=== Begin Enclosure ===

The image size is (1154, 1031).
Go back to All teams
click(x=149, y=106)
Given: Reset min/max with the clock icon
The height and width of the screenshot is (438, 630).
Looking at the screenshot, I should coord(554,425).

=== End Enclosure ===

Exercise instructions:
Give back exactly the lines from the one that contains "Go back to All teams" to the end of the data above, both of those lines included.

Worked solution:
Go back to All teams
click(x=149, y=106)
Given: Reset min/max with the clock icon
The height and width of the screenshot is (438, 630).
Looking at the screenshot, I should coord(554,425).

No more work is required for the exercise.